6.7.2 Short Construction
Short construction period will not only ensure the early use of the facility by the user
but also an early cash inflow which will enhance the profitability of the project. Short
construction period has been included as a sub factor of the critical success factor –
Technical solution by Tiong [71] because of the reason that the public would enjoy
the benefits of the completed facility earlier. Gupta and Narasimham [74] considered
this factor as extremely critical for the success of BOT projects.
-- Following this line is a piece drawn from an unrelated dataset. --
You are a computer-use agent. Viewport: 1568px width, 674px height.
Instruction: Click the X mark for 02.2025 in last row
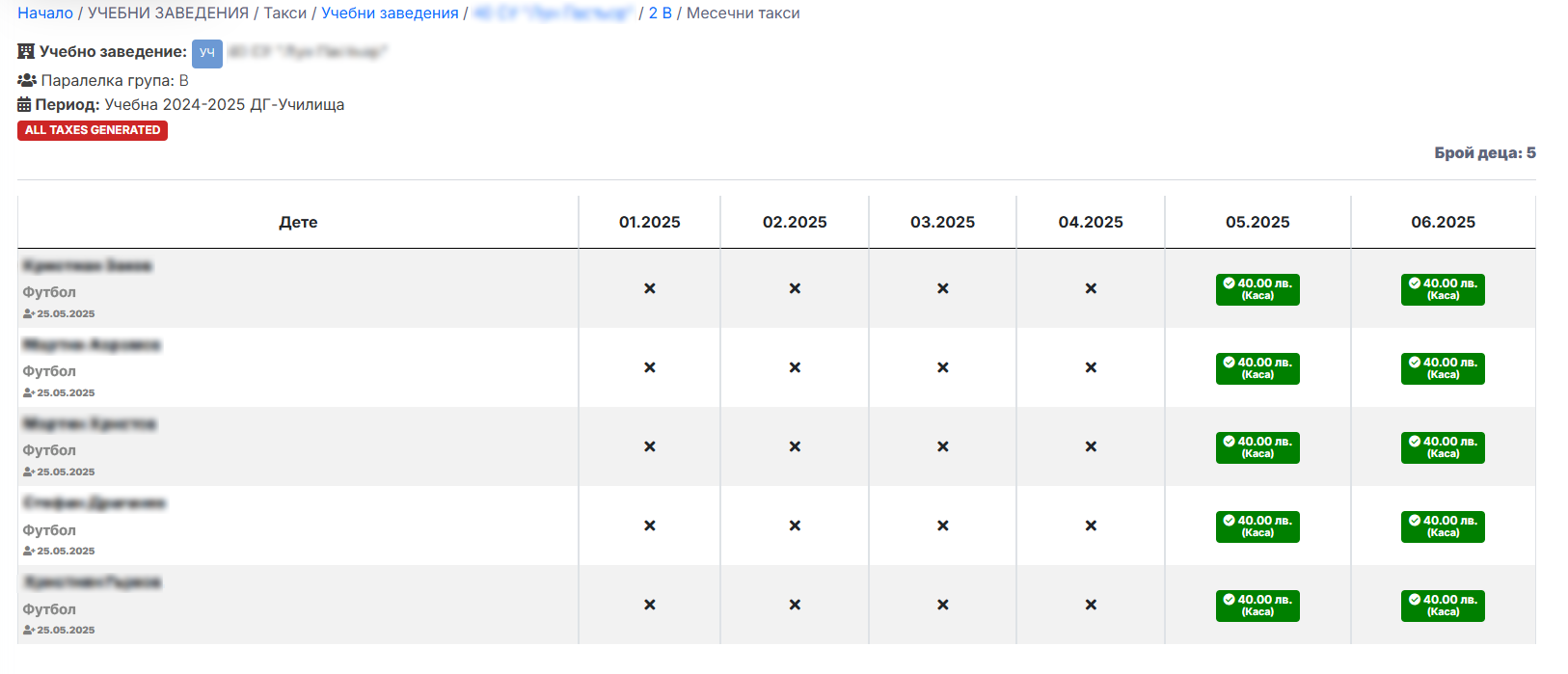pyautogui.click(x=795, y=605)
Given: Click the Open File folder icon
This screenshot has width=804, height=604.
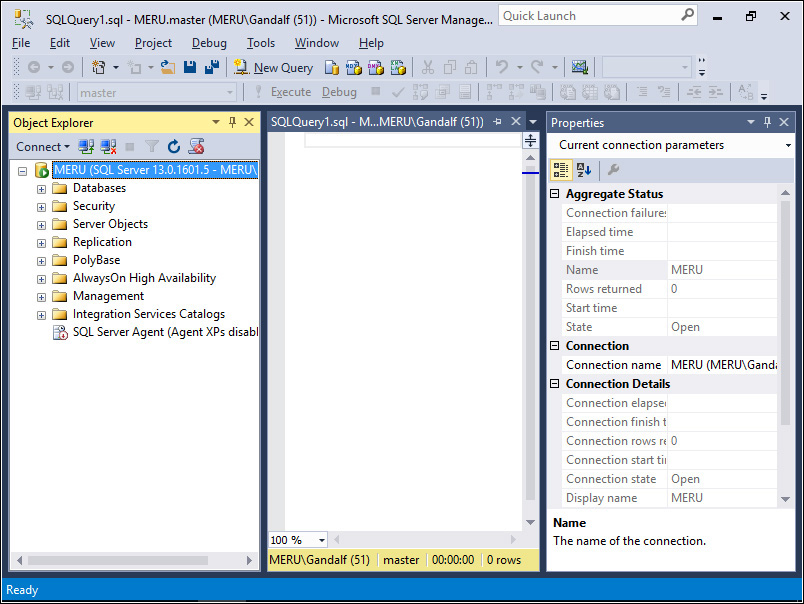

Zhang [76] has not
included this factor directly in his study, but has taken into account a factor naming
sufficient profitability of the project to attract investors. To understand the effect of
short construction period on the success of a BOT project, a cash flow analysis of a
large infrastructure project is carried out in the subsequent section.
6.7.2.1 Cash Flow Analysis of an Infrastructure Project
Infrastructure projects are, mostly, large projects which include several single projects
called sub-projects, such as a highway construction project that may include several
single projects, like several roads and bridges. Each sub-project is usually staffed with
some people who perform a limited number of tasks within a limited time to complete
the project. To manage multiple sub-projects, the project manager must develop an
overall construction schedule. These sub-projects may be related or unrelated. The
project manager can reduce the overall project duration by crashing the duration of
some sub-projects.
140
Considering an example of an infrastructure project that is estimated to cost Rs.
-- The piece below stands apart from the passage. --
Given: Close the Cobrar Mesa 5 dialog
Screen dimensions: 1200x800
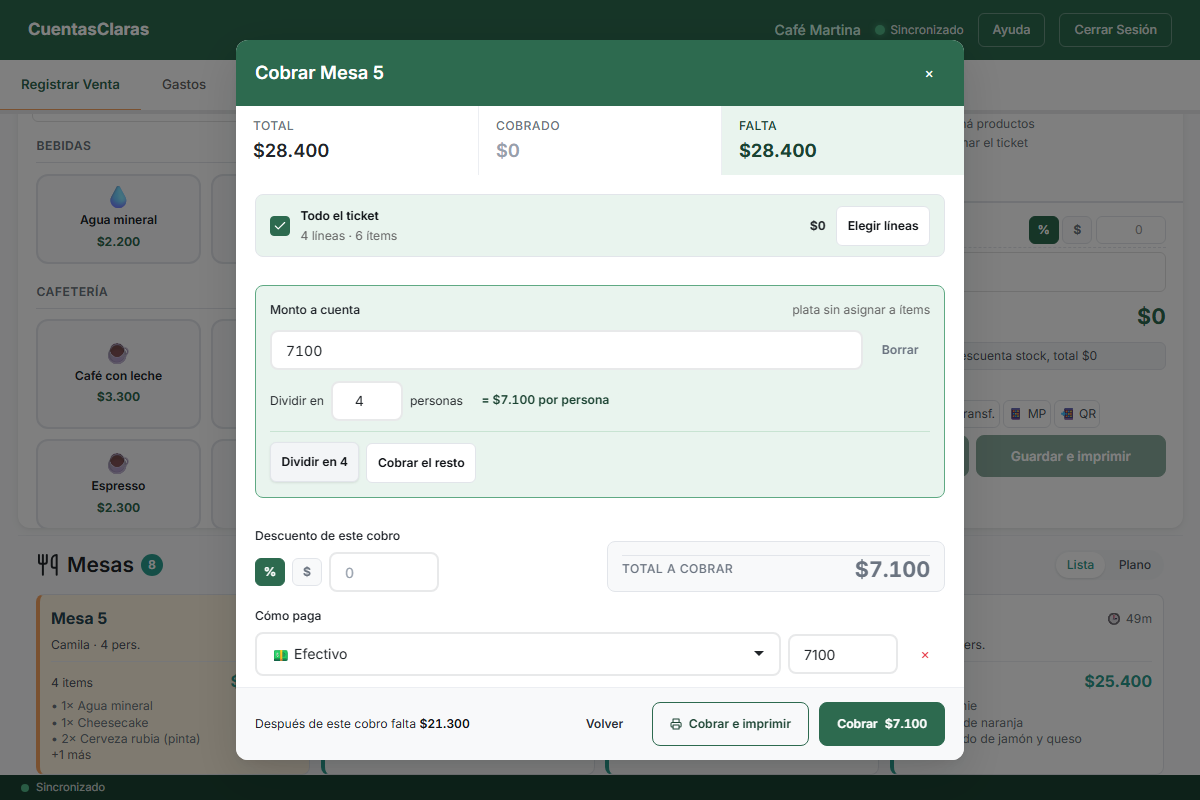Looking at the screenshot, I should coord(929,73).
31000 millions as per 2006-07 rates. The project consists of six sub-projects and is
estimated to take a normal duration of six years as shown in Figure 6.9 The revenue
will start flowing in the seventh year. Assuming 10% inflation rate compounded on
yearly basis, the total project cost is Rs. 38950 millions. This cost includes
management and consultancy charges @ 3%, establishment and miscellaneous
expenditure @3%, contingency charges @ 5% and operating & maintenance charges
@ 1 % on the cost of project each year. The expenditure (outflow) is shown in Table
6.27. The interest is calculated @10 % compounded annually. Interest for the
income/expenditure incurred in a year is calculated for a period of half year only for
that particular year. The income (inflow) will start coming in the seventh year and it is
assumed that the income will increase @ 30% each year. The cash flow analysis is
shown in Table 6.28. The break-even is obtained in 12th year.
The project is now proposed to be completed in five years by crashing the sub-project
no. 1 by 1 year as a second alternative. This will result in early cash flow as the
income will start in the sixth year only. The total project cost is assumed to remain
constant. The revised expenditure (outflow) on the project and the revised cash flow
analysis are calculated for similar conditions of interest & inflation rates, and the
results are tabulated in Table 6.29 and Table 6.30. The break-even here is achieved in
the10th year.
As a third option, the project is proposed to be completed in four years by crashing
sub-project no. 1 by 2 years and sub-project no. 4 by 1 year. Assuming again that the
total capital cost of the project remains the same, the revised outflow and cash flow
analysis is made and the results are shown in Table 6.31 and Table 6.32. The break-
even in this case is obtained in 9th year.
The summary of the results of three options with the amount available in the 12th year
is shown in Table 6.33. By crashing the sub-project number 1 by 1 year, extra income
of Rs 639954 millions is generated which is more than 2.7 times the original value.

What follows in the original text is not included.